A significant number of organizations do not know how much of their IT budget is being spent on IT resilience

Research from Databarracks, has revealed that 30 percent of organizations do not know how much of their IT budget is being spent on disaster recovery and backup services. This follows wider industry research finding that firms in Europe and North America spend seven percent of their IT budget on backup and disaster recovery.

Data from Databarracks’ annual Data Health Check survey revealed a number of insights into organizational attitudes and approaches towards IT resiliency, including:

  • 25 percent do not know what percentage of their IT budget should be allocated for disaster recovery and business continuity;
  • Only 43 percent of organizations have tested their disaster recovery processes over the past 12 months;
  • 29 percent of respondents answered “less than £1,000” when asked ‘how much annually does your organization spend on backup/DR solutions’.

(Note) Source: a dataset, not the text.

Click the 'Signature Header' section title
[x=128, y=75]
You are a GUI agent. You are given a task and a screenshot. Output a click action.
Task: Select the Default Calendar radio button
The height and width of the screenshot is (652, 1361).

Peter Groucutt, managing director of Databarracks comments: “It’s often difficult for IT to secure investment for resiliency because it’s not seen as a particularly dynamic or sexy investment that will add value like a new customer-facing system. But we all know we need to invest in resilience to ensure our continued operation.”

Groucutt continued: “Disaster recovery and backup spending is protection against the risks of user downtime, data loss, and business interruption, but often knowing how much investment needed is difficult to gauge. Every organization knows it needs some level of protection, but determining the extent, and the appropriate financial investment is an ongoing challenge, as evidence from our research highlights.

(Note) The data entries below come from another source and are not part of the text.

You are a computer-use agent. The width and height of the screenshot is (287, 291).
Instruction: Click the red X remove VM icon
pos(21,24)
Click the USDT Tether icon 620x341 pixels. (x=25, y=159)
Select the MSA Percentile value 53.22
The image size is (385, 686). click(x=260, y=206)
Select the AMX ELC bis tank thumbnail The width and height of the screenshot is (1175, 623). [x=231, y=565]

“The analogy we often use is the police recommendation for protecting a bike. They suggest spending at least 10 percent of the value of the bike on the lock to secure it, which makes sense – if you put a cheap lock on an expensive bike it will be quickly stolen. The one caveat we would add to that analogy is that the amount you spend should also relate to your risk profile. If you frequently lock your bike up at a train station with known bike thieves you would be wise to invest more in your lock.  Similarly, if your premises are in a location susceptible to flooding or terrorist events it is sensible to invest more in your resilience.”

Groucutt concludes that to help secure the funds needed to improve IT resilience, senior management must understand what the true cost of IT downtime would mean for an organization: “There isn’t a simple answer to say ‘invest X per cent and you’ll remain safe,’ that works for all businesses, but that doesn’t mean that it is very difficult to budget for continuity.

“As with other aspects of continuity planning, if you have identified the risks to your business and analysed the impact incidents will have on your operations, it then becomes clear what mitigation strategies you need to put in place. It will always be difficult to secure investment for IT resilience if you don’t have a clear picture of what impact downtime will have. Presenting a downtime cost – considering both the tangible, as well as the intangible or hidden costs – immediately puts the cost of investment into context, and helps strengthen the case for improving IT resilience.”